Scatter plot of `nox` vs. `dis`

The above scatter plot shows that there is very high percentage of Nitrogen Oxide (`nox`) near Boston employment centers.

This could be due to the area surrounding employment centers having more industry, leading to a greater percentage of Nitrogen Oxide. Additionally, we observe higher crime in such areas.

2. Data Preparation

Add Interaction Term

From the above scatter plots we can conclude that:

old properties exist
near to Boston employment centers, which have
a high percentage of Nitrogen Oxide, and
a high percentage of non-retail business acres.

All these four terms are correlated (raw distance is negatively correlated, thus “near” is inverse). That can also be seen from the correlation graph above.

Let’s add an interaction term to our dataset which will account for cumulative effect of all these four input variables.

We will define the interaction term using the following formula: $intterm = \sqrt{\frac{dis}{nox*indus} + age}$ .

Let’s see how newly added interaction term is helping us to categorize the target variable

Scatter plot showing effect of newly added interaction term for categorizing data

From the above scatter plot we can see that newly added interaction term is helping us to separate data points pertaining to different target variable values nicely.

Specifically, high values of `intterm` generally correspond to high crime values

Bucketize `rad` variable

Add new variable by transforming `rad` variable into buckets

Let’s divide the data into three buckets of `rad` variable:

Bucket-1: Indicates low accessibility to highways
Bucket-2: Indicates medium accessibility to highways
Bucket-3: Indicates high accessibility to highways

Let’s see how crime rate is divided into these three buckets after we add the newly transformed rad variable

From the above bar plot we can see that

crime rate is low if there is low accessibility to highways;
for medium accessibility, crime rate is higher, and
areas with highest level of accessibility to radial highways exhibit the highest crime rate.

Let’s see how transformed rad variable is helping us to categorize data:

(Y-values of 1, 2, 3 have been “jittered” for display purposes)

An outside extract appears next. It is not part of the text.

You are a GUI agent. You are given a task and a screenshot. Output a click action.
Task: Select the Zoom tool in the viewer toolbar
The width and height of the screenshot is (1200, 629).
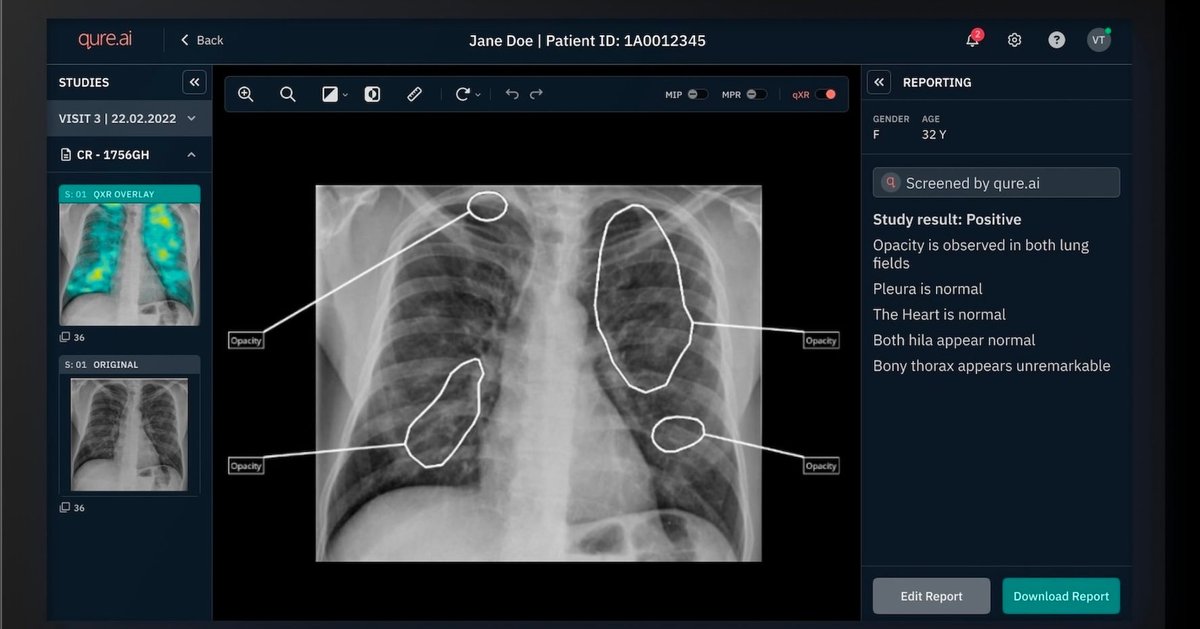coord(245,93)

Bucketize tax rate variable

Add new variable by transforming tax rate variable into buckets

Let’s divide data into three buckets of tax rate variable, using this formula: $round(\log(1+tax))-4$

Bucket-1: Indicates low tax rate: $tax \in [187,243]$
Bucket-2: Indicates medium tax rate: $tax \in [244,469]$
Bucket-3: Indicates high tax rate: $tax \in [665,711]$

There are no observations between 470 and 664, but if there were, they would be bucketed into the medium category.

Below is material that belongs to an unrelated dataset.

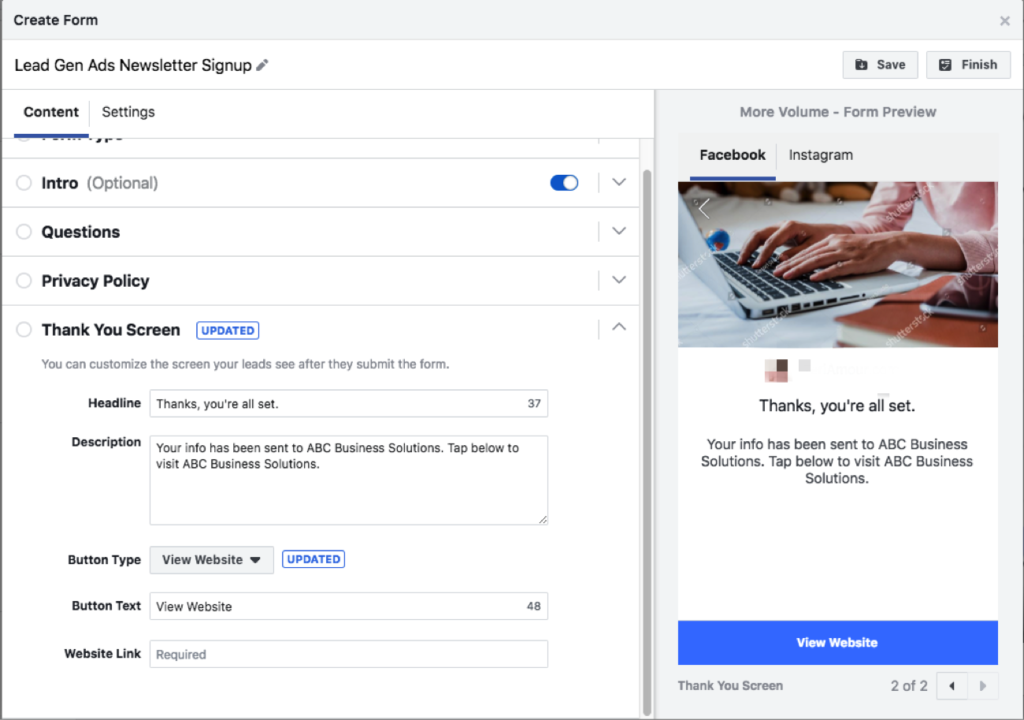1024x720 pixels.
Task: Go to previous preview page
Action: point(952,686)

Let’s see how crime rate is divided into these three buckets after we transform tax rate variable

From the above bar plot we can see that

the crime rate is low in the area of low tax rate,
for medium tax rate areas, the crime rate is higher, and
areas with highest tax rate exhibit the highest crime rate.

This make sense since areas with higher tax rate have high value properties. The data indicates that the crime rate tends to be higher in the areas where the property values are higher.

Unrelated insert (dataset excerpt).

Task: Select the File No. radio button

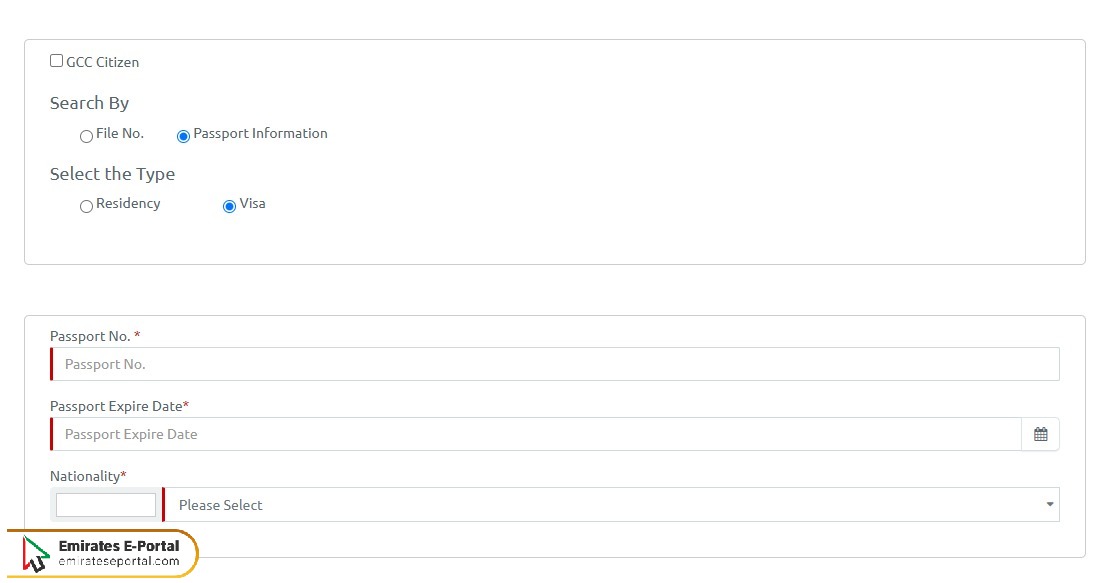Action: pyautogui.click(x=86, y=136)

Let’s see how the transformed tax variable is helping us to categorize data:

(Y-values of 1, 2, 3 have been “jittered” for display purposes)

Bucketize “lstat” (lower status percent) variable

Add new variable by transforming `lstat` variable

Let’s divide data into four buckets of lower status percent variable, using this formula: $round(\log(1+lstat))$

Bucket#1: Indicates very low lower status percent: (lstat < 4.5)
Bucket#2: Indicates low lower status percent: [4.5,12.2]
Bucket#3: Indicates medium lower status percent: [12.2,33.2]
Bucket#4: Indicates high lower status percent: (lstat > 33.2)

Let’s see how crime rate is divided into these three buckets after we transform tax rate variable

From the above bar plot we can see that crime rate increases as “lower status percent” increases.

From this we can conclude that areas with a high percentage of “lower status population” exhibit a higher crime rate.

Let’s see how transformed lstat variable is helping us to categorize data

(Y-values of 1, 2, 3, 4 have been “jittered” for display purposes)

Bucketize ZN variable (zoning for large lots)

Add new variable by transforming `zn` variable

Let’s divide data into TWO buckets of ZN variable

Bucket-1: Indicates low proportion of residential land zoned for large lots
Bucket-2: Indicates high proportion of residential land zoned for large lots

Let’s see how the crime rate is divided into these two buckets after we transform ZN variable:

From the above bar chart we can see that

areas where no residential land is zoned for larger lots exhibit a higher crime rate, while
areas where a proportion of residential land is zoned for larger lots exhibit a lower crime rate.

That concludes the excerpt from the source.